Формат экономического сотрудничества определяется рамками политического союза. Страны Юго-Восточной Азии объединены в АСЕАН, экономический союз, созданный в свое время для того, чтобы предотвратить распространение коммунизма в ЮВА. После окончания холодной войны членами АСЕАН стали также Вьетнам и Камбоджа, для защиты от которых этот блок создавался. Основой АСЕАН стали так называемые «азиатские ценности». Страны Северо-Восточной Азии (Китай, Япония, Южная и Северная Кореи) никакого экономического блока создать не смогли и вряд ли создадут — слишком глубоки взаимные обиды, велики претензии на политическом уровне. Для них коммунистический Ханой с легкостью вошел в союз с Бангкоком, за взятие которого еще лет тридцать назад провозглашали тост советские военные советники и вьетнамские офицеры.

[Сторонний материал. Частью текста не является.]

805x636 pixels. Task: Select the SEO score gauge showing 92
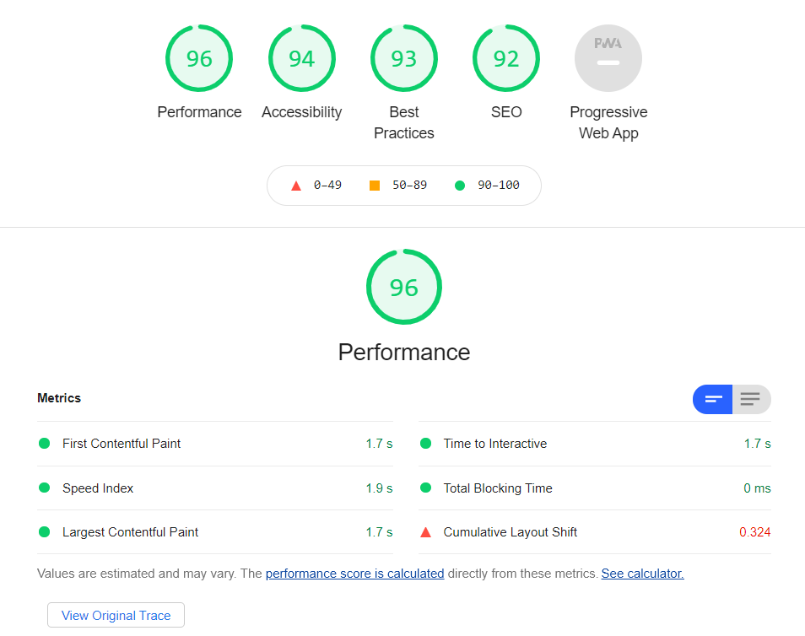point(506,59)
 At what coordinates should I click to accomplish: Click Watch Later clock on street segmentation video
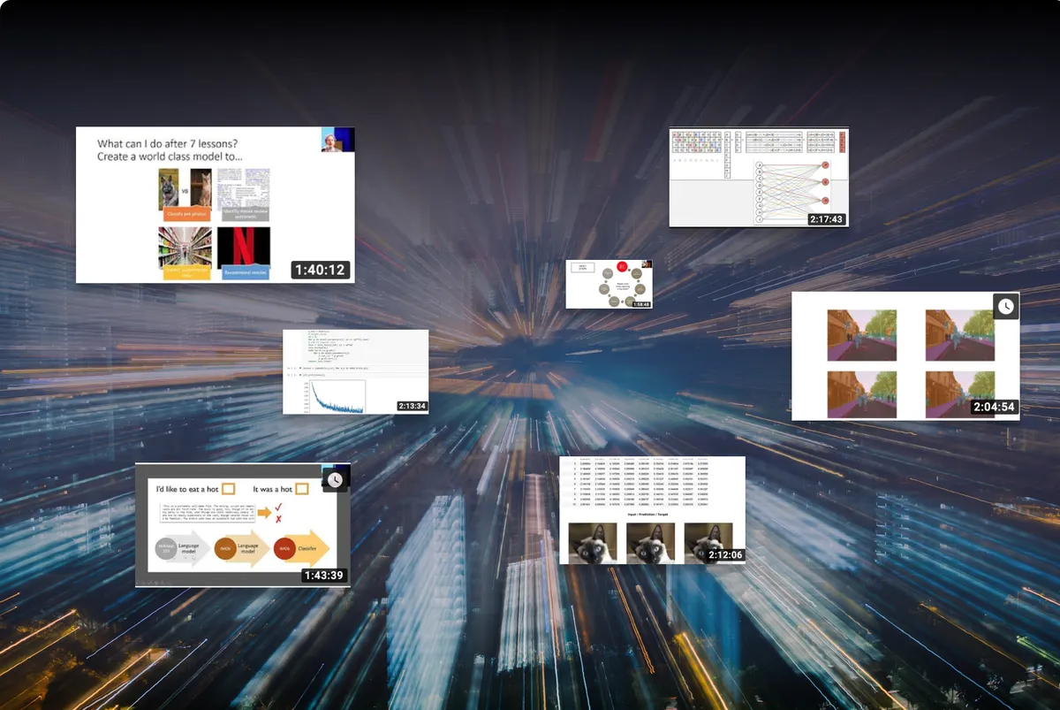1006,306

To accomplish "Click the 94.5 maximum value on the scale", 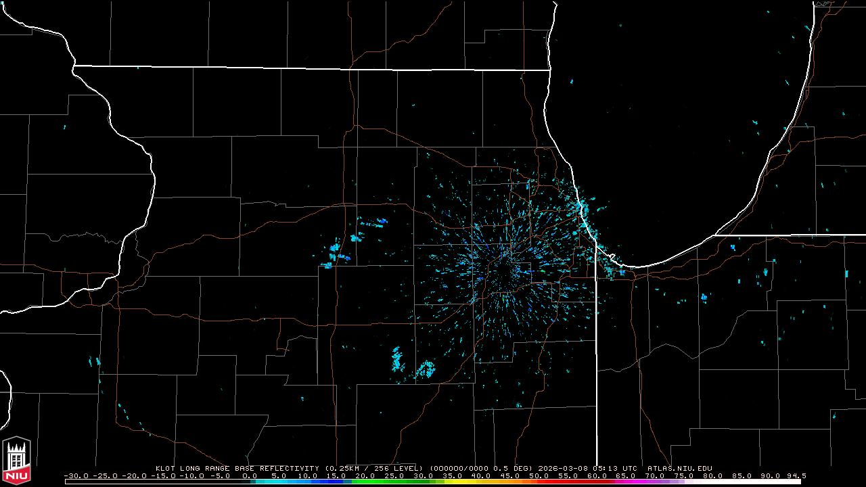I will (793, 476).
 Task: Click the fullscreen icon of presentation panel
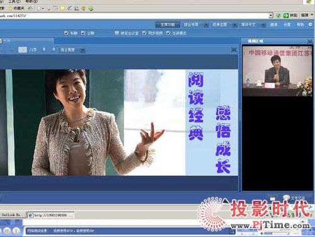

А коммунистический Пхеньян до сих пор находится в состоянии войны с Сеулом. И обсуждение регионального сотрудничества для Китая, Японии и Южной Кореи возможно лишь в формате АСЕАН+3, а вопросов региональной безопасности — на региональном форуме АСЕАН.
Таможенный союз, как и любая форма экономической интеграции, создавался на базе политической и культурной общности, и это позволило ему пройти путь до Евразийской экономической комиссии. Экономические интересы здесь вторичны. В сравнении с Евросоюзом, где доля взаимной торговли составляет 65%, Единое экономическое пространство с его скромными 12% выглядит провальным проектом. Про то, что Казахстан и Белоруссия друг с другом практически не торгуют, вообще лучше не вспоминать. Но в том же АСЕАН доля взаимной торговли в общем товарообороте стран-участниц не поднимается выше 25%. Экономики этих стран ориентированы на самые крупные мировые рынки — Японию, США, Европу.

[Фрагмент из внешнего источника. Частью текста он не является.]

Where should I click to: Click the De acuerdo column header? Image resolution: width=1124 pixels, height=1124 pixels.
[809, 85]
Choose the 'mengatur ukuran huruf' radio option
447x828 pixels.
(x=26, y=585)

В конце прошлого века Евросоюз, позиционировавшийся как чисто экономическое объединение, встал перед проблемой расширения. И сразу стал нуждаться в общей политической платформе. В 1993 году Маастрихтский договор провозгласил общую внешнюю политику и политику безопасности одной из «опор» ЕС.
В Евросоюз вступили почти все новые независимые государства Восточной Европы и Прибалтики. Но прежде чем стать членом ЕС, все они без исключения вступили в НАТО. Иначе говоря, все они сначала стали союзниками военно-политическими и лишь затем были приняты в экономический союз. Для запоздавшей с евроинтеграцией Словакии вопросы вступления в союзы пришлось решать в ускоренном режиме, поэтому в НАТО и в ЕС она вступила почти одновременно весной 2004 года, но все-таки в НАТО — на месяц раньше.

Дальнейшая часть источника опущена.